Вышли из леса две медведицы - Меир Шалев
Шрифт:
Интервал:
Закладка:
Я чувствую: его голова лежит на каменной подушке, его глаза вбирают в себя громаду космоса. Небесный свод изгибается над ним, как женщина. Сейчас он сольется с ней сквозь смеженные ресницы и опускающиеся завесы тьмы. Его тело становится тяжелым и слабым. Он погружается в сон. Впервые за двенадцать лет — с такой легкостью, без пробуждающих сновидений.
Мы просыпаемся точно в назначенный час. Несколько секунд лежим молча. Эйтан — там, на земле, над большим харувом, что в дедушкином вади, я — здесь, в нашем доме, в нашей постели.
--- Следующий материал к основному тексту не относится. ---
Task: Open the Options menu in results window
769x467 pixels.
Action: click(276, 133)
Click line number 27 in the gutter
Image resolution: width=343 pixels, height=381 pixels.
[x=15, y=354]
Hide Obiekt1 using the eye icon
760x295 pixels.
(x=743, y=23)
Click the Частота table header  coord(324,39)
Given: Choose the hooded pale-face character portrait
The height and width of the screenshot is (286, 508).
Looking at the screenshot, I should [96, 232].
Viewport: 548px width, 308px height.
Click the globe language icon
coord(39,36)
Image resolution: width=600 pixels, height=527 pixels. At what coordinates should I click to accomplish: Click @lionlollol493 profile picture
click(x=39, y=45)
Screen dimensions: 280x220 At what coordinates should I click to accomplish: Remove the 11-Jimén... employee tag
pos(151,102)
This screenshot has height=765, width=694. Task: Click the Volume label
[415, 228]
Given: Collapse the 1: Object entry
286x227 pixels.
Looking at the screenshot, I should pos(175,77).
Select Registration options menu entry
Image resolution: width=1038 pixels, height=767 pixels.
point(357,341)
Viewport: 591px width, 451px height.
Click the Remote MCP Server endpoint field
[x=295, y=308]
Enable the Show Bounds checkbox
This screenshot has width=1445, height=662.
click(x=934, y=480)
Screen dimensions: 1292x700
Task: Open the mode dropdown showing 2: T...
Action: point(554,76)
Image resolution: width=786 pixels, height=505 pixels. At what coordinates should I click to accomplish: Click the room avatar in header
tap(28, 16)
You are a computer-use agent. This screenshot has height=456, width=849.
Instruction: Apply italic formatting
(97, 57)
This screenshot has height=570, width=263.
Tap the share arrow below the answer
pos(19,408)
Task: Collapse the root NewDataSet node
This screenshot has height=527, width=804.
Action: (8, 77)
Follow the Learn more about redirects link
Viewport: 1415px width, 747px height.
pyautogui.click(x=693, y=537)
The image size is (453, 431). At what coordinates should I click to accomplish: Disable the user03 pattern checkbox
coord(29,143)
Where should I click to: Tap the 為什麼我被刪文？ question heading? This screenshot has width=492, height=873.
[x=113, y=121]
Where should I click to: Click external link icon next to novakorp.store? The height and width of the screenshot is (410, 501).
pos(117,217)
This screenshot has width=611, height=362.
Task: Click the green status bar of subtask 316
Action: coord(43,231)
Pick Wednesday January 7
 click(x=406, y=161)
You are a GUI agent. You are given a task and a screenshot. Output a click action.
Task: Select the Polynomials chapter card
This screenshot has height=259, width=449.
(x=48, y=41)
Он там — с закрытыми глазами и настороженными ушами, прислушиваясь к хору знакомых предрассветных звуков: нет ли в них чего-то странного и чужого? А я здесь — в ожидании его возвращения. Мои глаза тоже закрыты, и мои уши тоже прислушиваются. Вот далекий громкоговоритель арабского муэдзина, вот стая шакалов, поддержавших его восторженным лаем, а вот и звуки поближе: радостные крики авдоток, кружащих в своем утреннем танце, а следом за ними — сойки из вади, что там, под ним, и наши верные черные дрозды — здесь, в питомнике, среди ветвей.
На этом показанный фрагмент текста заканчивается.